- [EXERCISE REQUIREMENTS]: Return only the final portion of the entries: the line with "Create flashcards (296, 25)" and every line after it, each one exact.
=== RECORDS FOR THE EXERCISE ===
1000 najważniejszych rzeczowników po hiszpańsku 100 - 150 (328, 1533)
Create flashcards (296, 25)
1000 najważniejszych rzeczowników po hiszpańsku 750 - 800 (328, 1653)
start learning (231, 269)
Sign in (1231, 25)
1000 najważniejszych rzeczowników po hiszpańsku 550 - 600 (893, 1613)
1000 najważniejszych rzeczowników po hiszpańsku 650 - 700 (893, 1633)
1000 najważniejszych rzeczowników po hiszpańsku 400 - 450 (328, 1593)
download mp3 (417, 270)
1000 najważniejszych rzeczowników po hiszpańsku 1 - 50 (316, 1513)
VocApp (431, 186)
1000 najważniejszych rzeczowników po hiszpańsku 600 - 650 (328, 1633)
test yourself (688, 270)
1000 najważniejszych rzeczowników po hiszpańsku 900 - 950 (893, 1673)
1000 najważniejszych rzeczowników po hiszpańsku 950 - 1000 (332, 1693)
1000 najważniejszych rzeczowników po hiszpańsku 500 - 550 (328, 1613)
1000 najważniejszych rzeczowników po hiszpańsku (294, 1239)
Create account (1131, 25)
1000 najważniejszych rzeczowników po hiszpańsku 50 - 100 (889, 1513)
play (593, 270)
===
- [ANSWER FOR THE TASK]:
Create flashcards (296, 25)
1000 najważniejszych rzeczowników po hiszpańsku 750 - 800 (328, 1653)
start learning (231, 269)
Sign in (1231, 25)
1000 najważniejszych rzeczowników po hiszpańsku 550 - 600 (893, 1613)
1000 najważniejszych rzeczowników po hiszpańsku 650 - 700 (893, 1633)
1000 najważniejszych rzeczowników po hiszpańsku 400 - 450 (328, 1593)
download mp3 (417, 270)
1000 najważniejszych rzeczowników po hiszpańsku 1 - 50 (316, 1513)
VocApp (431, 186)
1000 najważniejszych rzeczowników po hiszpańsku 600 - 650 (328, 1633)
test yourself (688, 270)
1000 najważniejszych rzeczowników po hiszpańsku 900 - 950 (893, 1673)
1000 najważniejszych rzeczowników po hiszpańsku 950 - 1000 (332, 1693)
1000 najważniejszych rzeczowników po hiszpańsku 500 - 550 (328, 1613)
1000 najważniejszych rzeczowników po hiszpańsku (294, 1239)
Create account (1131, 25)
1000 najważniejszych rzeczowników po hiszpańsku 50 - 100 (889, 1513)
play (593, 270)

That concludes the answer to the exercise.